WHAT IS ASKED: Output every line from the start of the records through the line containing "click(599, 14)" as a numbered list, leaving out any blank lines.

RECORD LIST:
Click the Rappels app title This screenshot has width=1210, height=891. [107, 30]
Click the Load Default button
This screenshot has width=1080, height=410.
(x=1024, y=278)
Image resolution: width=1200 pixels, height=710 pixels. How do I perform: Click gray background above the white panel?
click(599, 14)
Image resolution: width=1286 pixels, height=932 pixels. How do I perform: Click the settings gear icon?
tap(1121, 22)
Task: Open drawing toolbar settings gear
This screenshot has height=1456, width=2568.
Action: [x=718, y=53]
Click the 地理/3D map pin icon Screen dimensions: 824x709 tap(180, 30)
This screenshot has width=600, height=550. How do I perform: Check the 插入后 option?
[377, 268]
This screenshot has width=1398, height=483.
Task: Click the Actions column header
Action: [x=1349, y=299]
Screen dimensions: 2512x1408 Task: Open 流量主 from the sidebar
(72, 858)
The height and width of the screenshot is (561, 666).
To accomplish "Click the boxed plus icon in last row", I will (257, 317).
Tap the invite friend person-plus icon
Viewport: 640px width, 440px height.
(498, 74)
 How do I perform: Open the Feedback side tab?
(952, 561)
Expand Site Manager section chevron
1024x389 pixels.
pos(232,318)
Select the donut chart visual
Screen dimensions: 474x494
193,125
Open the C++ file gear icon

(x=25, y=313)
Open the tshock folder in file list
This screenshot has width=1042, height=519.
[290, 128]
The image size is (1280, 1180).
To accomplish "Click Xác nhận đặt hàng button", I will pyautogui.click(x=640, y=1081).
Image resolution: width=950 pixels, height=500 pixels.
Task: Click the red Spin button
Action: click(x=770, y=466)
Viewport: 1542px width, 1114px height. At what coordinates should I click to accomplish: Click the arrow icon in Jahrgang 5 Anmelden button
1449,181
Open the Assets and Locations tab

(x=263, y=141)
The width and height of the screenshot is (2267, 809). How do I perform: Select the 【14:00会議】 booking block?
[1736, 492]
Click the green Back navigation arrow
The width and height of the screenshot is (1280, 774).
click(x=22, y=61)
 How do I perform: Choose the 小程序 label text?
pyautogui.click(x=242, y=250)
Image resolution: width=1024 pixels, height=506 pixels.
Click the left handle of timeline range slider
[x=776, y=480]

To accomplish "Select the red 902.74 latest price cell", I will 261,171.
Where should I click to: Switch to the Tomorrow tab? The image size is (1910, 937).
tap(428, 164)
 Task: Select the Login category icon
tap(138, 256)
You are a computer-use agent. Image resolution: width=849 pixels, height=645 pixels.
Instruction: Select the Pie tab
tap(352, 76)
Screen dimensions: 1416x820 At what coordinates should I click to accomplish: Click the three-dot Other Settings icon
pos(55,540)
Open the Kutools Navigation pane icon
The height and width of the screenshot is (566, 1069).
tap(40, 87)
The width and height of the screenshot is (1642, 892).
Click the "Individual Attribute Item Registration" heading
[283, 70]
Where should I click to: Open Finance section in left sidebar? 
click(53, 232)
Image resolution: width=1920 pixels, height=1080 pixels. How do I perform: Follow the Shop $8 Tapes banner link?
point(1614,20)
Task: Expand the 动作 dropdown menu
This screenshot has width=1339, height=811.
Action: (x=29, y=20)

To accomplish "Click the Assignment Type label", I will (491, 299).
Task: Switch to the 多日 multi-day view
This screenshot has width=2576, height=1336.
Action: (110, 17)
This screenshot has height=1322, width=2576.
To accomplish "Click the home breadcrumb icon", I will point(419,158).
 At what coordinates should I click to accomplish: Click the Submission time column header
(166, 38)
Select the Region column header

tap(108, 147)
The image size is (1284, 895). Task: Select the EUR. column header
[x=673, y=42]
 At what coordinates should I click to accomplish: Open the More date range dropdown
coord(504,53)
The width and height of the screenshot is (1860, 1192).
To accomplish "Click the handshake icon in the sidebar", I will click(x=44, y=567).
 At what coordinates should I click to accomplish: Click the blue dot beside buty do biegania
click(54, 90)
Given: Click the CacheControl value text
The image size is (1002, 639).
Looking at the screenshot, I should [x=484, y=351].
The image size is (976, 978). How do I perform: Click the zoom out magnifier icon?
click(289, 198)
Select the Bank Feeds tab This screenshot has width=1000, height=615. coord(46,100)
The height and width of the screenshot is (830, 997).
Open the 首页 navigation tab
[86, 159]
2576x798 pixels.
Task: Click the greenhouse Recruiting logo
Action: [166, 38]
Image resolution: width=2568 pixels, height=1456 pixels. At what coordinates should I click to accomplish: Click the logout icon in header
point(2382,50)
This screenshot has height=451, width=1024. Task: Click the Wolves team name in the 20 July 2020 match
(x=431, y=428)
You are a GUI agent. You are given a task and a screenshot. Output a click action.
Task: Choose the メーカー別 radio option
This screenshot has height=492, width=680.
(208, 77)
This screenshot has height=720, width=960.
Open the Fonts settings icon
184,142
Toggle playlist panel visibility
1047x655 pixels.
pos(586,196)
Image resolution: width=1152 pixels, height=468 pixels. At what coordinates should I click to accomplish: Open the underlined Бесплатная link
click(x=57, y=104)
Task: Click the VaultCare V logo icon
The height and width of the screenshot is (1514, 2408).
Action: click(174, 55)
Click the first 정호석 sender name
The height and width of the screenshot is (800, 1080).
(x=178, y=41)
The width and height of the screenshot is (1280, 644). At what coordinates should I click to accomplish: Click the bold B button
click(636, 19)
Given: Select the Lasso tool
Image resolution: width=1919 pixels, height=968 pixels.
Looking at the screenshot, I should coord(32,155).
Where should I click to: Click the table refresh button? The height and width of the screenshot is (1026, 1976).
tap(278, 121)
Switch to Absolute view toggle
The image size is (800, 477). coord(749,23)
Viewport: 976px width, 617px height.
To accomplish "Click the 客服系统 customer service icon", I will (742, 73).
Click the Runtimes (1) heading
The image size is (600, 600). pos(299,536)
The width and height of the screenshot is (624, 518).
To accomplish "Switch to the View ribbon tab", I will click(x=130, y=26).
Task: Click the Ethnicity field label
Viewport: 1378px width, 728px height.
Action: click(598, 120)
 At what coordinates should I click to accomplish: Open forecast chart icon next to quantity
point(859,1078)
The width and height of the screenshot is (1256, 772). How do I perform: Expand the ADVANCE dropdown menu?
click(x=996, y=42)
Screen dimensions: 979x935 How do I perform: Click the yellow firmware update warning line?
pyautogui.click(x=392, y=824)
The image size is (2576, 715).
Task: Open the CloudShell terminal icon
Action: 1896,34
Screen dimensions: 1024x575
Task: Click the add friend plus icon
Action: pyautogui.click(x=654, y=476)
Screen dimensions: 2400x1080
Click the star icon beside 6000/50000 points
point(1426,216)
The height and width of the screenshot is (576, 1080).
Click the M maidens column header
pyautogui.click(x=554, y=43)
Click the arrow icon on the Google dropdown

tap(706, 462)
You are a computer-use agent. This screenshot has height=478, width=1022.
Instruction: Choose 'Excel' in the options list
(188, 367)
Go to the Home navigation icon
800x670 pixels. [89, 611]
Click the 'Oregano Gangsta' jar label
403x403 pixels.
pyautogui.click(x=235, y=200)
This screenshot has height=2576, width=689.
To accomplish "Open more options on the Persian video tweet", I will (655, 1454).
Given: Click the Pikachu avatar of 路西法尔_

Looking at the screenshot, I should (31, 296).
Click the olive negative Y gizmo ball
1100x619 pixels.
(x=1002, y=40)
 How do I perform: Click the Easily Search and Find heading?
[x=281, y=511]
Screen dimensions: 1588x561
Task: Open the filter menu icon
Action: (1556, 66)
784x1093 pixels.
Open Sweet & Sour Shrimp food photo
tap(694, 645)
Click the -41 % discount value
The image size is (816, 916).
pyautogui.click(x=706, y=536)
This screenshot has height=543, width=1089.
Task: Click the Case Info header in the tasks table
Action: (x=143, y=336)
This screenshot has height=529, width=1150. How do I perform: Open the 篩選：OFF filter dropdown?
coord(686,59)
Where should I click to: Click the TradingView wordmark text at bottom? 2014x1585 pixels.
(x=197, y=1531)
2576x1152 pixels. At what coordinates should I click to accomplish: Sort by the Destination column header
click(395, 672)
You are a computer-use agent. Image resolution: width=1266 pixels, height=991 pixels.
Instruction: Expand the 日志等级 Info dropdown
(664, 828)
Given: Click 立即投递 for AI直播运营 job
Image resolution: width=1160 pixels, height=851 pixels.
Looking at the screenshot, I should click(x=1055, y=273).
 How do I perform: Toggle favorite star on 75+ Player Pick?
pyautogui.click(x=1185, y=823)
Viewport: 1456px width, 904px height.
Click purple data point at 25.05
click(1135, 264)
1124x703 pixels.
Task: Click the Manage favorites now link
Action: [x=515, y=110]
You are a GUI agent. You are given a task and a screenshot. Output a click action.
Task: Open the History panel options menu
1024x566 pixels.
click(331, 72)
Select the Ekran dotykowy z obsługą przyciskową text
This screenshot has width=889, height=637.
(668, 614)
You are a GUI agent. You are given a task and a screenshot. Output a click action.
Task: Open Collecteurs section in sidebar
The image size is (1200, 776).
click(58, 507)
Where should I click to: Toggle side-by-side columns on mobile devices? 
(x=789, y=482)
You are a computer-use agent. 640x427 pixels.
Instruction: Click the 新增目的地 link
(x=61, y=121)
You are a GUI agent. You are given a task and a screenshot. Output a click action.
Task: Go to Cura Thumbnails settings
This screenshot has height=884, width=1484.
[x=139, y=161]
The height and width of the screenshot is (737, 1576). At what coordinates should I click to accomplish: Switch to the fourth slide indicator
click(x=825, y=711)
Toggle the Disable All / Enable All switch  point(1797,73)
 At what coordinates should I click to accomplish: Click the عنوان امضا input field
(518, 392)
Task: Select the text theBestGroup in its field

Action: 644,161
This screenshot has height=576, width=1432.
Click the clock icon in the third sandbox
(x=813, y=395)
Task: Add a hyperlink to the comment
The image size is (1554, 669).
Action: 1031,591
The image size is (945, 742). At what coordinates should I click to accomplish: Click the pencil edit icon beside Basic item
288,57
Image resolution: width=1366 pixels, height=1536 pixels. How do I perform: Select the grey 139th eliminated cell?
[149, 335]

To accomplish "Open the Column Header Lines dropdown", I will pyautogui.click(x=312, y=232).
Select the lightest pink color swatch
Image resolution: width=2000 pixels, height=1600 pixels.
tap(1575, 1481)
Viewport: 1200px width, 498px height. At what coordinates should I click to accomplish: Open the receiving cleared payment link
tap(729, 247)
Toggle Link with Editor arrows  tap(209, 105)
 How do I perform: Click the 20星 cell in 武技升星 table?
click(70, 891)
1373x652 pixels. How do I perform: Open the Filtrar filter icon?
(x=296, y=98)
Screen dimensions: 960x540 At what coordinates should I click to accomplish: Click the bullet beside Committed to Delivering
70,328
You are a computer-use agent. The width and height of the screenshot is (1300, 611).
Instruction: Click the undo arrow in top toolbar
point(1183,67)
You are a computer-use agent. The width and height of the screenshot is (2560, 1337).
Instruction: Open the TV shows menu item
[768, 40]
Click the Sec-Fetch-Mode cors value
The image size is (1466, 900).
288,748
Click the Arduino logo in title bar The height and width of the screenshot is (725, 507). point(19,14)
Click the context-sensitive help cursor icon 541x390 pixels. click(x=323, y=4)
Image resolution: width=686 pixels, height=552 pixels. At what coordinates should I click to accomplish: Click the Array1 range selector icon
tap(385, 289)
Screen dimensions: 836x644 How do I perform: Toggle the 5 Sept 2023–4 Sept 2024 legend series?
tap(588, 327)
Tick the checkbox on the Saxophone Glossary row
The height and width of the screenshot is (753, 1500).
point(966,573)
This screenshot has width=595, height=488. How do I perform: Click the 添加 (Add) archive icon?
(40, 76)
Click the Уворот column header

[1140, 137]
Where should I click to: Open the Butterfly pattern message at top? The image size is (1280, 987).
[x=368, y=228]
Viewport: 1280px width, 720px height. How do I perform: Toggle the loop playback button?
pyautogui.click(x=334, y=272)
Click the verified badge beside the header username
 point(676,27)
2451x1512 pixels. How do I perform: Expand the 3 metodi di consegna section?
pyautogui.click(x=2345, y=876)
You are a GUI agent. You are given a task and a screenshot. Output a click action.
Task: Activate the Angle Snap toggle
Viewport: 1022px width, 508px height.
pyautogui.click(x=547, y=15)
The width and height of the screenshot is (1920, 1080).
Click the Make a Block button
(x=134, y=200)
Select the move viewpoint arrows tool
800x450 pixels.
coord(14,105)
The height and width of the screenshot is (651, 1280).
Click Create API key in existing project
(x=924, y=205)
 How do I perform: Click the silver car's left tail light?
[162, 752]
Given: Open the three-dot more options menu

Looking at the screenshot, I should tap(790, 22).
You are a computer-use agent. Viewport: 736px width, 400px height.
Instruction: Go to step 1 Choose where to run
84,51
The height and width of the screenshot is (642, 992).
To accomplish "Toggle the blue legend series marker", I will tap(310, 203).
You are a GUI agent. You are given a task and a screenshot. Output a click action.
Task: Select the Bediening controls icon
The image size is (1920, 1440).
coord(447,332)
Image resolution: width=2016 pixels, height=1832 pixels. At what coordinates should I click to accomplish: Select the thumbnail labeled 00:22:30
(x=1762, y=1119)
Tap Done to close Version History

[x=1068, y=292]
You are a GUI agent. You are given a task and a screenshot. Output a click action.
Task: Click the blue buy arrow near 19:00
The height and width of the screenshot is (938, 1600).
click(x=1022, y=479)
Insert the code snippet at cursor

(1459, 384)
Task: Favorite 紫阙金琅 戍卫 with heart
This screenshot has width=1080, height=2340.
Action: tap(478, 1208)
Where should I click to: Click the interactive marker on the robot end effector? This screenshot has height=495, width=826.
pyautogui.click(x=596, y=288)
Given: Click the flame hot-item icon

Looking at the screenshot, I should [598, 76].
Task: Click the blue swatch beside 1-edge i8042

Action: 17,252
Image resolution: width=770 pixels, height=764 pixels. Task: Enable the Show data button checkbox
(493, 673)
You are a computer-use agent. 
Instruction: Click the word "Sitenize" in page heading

RESULT:
1. Click the Rappels app title This screenshot has width=1210, height=891. [107, 30]
2. Click the Load Default button
3. This screenshot has width=1080, height=410.
4. (x=1024, y=278)
5. Image resolution: width=1200 pixels, height=710 pixels. How do I perform: Click gray background above the white panel?
6. click(599, 14)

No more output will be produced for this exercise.